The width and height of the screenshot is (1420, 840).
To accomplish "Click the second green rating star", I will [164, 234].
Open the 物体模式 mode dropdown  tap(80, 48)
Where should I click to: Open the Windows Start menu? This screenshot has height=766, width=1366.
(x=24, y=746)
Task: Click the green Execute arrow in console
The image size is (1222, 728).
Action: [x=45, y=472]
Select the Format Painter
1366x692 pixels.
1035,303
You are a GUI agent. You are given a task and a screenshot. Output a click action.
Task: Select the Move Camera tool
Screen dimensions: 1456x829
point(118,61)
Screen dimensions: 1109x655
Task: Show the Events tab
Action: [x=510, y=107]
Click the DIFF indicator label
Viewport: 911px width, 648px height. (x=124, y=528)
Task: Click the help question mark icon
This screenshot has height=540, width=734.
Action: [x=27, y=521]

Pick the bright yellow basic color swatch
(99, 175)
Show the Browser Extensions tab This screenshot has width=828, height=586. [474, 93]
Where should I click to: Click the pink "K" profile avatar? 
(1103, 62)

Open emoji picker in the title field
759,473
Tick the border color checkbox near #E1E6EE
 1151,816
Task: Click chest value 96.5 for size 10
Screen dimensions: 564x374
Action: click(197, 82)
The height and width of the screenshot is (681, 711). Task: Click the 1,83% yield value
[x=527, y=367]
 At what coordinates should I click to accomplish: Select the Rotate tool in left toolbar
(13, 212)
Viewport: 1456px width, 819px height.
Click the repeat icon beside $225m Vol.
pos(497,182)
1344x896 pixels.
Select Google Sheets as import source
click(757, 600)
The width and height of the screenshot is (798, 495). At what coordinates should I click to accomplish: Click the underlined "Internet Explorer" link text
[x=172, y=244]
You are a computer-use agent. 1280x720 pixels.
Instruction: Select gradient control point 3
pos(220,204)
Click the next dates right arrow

▸ **What you have to do**
Pick out every line in the rows above that contains the string "tool", and copy each one.

▸ **Solution to this task**
Task: Select the Move Camera tool
 At what coordinates should I click to accomplish: Select the Rotate tool in left toolbar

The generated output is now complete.